Immunotherapy can be divided into two categories: specific therapy and non-specific therapy. Specific therapies in the category include the following treatment strategies: Tumor vaccines activate antigens against patients by injecting tumor-activated immune cells. Tumor vaccines include inactivated tumor cell vaccine, tumor antigen vaccine, tumor DNA vaccine, dendritic cell (DC) vaccine and bacterial vaccine. Specific ACT immunotherapy mainly includes three treatment methods:
Tumor infiltrating lymphocytes (TIL): Lymphocytes isolated from tumor tissues and cultured in vitro. TIL can secrete IL-2 with specific anti-tumor ability.

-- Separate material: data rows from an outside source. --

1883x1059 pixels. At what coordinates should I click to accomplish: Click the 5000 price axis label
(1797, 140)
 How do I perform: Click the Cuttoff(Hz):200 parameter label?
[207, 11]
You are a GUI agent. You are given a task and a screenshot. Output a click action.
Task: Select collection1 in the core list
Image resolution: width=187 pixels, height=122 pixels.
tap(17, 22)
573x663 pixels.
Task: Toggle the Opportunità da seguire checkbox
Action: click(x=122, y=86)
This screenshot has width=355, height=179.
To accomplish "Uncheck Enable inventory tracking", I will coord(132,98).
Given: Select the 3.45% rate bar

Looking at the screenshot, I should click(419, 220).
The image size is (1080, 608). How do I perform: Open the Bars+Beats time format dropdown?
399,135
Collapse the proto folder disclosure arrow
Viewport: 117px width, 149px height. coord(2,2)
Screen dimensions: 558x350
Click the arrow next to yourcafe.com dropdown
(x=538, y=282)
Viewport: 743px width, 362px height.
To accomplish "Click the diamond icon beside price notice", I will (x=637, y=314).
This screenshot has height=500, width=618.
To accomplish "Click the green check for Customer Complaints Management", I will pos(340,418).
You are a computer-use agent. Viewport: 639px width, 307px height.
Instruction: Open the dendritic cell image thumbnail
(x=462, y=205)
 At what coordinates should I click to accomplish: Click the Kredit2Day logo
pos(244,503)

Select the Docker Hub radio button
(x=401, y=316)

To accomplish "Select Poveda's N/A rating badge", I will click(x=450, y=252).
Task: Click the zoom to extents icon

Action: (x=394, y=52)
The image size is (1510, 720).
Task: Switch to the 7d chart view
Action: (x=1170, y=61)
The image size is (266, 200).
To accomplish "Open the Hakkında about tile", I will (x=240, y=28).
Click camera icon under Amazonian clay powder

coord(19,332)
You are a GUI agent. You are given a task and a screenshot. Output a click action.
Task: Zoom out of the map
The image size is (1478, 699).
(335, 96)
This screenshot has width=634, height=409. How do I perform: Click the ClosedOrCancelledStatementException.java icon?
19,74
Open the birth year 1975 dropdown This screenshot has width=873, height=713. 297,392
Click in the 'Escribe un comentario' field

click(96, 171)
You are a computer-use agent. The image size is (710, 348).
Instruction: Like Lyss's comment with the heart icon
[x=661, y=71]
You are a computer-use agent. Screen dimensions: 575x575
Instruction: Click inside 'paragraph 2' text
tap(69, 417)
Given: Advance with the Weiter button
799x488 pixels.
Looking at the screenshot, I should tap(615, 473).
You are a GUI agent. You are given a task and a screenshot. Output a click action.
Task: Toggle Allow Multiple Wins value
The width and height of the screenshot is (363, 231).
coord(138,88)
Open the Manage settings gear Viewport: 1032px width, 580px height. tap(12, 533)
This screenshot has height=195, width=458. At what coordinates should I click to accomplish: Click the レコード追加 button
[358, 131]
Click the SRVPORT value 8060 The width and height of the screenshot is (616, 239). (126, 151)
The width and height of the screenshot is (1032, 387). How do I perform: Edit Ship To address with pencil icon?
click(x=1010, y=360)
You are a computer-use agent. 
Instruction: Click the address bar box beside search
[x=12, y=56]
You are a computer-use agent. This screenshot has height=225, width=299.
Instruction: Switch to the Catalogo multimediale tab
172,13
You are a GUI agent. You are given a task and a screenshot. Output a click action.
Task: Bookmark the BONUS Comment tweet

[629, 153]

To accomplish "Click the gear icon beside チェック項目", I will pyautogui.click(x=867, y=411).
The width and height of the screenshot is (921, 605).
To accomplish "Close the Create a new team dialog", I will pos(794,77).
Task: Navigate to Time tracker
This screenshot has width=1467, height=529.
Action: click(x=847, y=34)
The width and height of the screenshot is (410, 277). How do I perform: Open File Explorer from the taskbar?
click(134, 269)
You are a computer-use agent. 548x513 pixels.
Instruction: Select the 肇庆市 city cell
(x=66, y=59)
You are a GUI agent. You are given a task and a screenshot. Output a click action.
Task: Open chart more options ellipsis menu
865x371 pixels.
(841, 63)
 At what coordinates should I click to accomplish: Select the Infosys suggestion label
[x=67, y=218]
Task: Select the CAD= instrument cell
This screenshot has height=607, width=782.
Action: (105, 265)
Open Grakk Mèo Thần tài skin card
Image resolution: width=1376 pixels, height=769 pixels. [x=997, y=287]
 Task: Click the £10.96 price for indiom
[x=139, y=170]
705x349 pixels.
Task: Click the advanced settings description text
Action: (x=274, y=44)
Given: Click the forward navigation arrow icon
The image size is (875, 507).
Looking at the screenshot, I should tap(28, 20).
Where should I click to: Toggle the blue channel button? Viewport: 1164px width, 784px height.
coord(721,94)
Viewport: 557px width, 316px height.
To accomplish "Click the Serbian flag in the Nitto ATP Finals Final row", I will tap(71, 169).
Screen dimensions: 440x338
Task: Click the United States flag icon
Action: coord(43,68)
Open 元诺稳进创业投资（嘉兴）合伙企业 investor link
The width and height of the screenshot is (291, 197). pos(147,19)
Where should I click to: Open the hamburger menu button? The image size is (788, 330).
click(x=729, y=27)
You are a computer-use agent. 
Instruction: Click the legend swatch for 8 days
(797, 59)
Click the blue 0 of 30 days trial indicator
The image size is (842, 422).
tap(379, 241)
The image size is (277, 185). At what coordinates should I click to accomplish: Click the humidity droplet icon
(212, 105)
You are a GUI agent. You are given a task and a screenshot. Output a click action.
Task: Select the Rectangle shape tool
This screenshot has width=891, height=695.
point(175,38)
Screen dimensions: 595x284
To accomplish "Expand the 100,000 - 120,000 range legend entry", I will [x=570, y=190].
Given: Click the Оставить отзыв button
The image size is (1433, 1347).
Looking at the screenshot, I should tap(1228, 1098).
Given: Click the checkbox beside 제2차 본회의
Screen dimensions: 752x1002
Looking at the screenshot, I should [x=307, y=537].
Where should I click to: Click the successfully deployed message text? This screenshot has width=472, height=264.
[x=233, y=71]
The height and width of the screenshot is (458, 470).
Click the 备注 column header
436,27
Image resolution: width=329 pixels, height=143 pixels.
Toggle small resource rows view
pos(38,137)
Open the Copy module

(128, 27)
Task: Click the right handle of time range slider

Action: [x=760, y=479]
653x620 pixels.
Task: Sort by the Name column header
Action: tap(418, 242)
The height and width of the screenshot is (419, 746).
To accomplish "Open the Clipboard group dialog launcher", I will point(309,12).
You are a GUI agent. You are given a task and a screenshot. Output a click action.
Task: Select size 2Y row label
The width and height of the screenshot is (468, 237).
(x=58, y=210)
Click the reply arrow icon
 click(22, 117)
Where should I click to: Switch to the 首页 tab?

T cell receptor (TCR) therapy: T cells recognize tumor antigen through its single chain antibody fragment (scFv), and the single chain antibody fragment TCR is cloned into normal T cells through viral vector. Therefore, normal T cells become specific tumor killing T cells.
CAR-T: T cells are genetically modified to obtain T cells with tumor-specific receptors. Different from conventional T cell recognition mechanism, CAR-T cell recognition of tumor antigen is not limited by MHC molecule. Therefore, CAR-T cells can overcome the immune escape mechanism of tumor by increasing costimulatory signal molecules, and enhance the killing ability of T cells to tumor cells.
In nonspecific ACT immunotherapy, there are two main therapeutic methods: lymphokine activated killer (LAK) cell therapy and cytokine induced killer (CIK) cell therapy. LAK cell therapy: On the one hand, LAK cells stimulate immune cells in peripheral blood lymphocytes by IL-2, including NK cells and T cells. On the other hand, LAK cells enhance the recognition ability of target cells by overexpressing FAS ligands, and kill tumor cells by releasing perforin and granzyme.
CIK cell therapy: CIK cells are derived from peripheral blood lymphocytes (PBL) of patients or healthy people, and expanded in ex vivo by the stimulation of anti-CD3 antibody, IFN-γ and IL-2. CIK cells play an anti-tumor role mainly through FasL and perforin.
Immune checkpoint is a protective molecule in human immune system, which prevents inflammatory injury caused by excessive activation of T cells in normal body. Tumor cells can use this characteristic to over-express immune checkpoint molecules, inhibit the immune response of the body, escape the monitoring and killing of the human immune system, and thus promote the growth of tumor cells. Immune checkpoint inhibitor therapy can inhibit the activity of immune checkpoint in tumor microenvironment, reactivate the immune response of T cells to tumor, and achieve anti-tumor effect. The complete activation of a T cell is regulated by a “double signal” system: the first signal comes from the specific binding of its own TCR (T cell receptor) to MHC of antigen, that is, the T cell recognizes antigen; The second signal comes from a co-stimulatory molecule, which is involved in the interaction between the co-stimulatory molecule expressed by antigen presenting cells (APC) and the corresponding receptor or ligand (e.g. CD28) on the surface of the T cell. For example, CD28-B7 is a positive costimulatory signal, while CTLA4-B7 pathway and PD-1/PD-L1 pathway are the main negative costimulatory molecules. After tumor cells invade, this inhibition pathway is favored by tumor cells to inhibit T cell activation, thereby evading the clearance of immune system.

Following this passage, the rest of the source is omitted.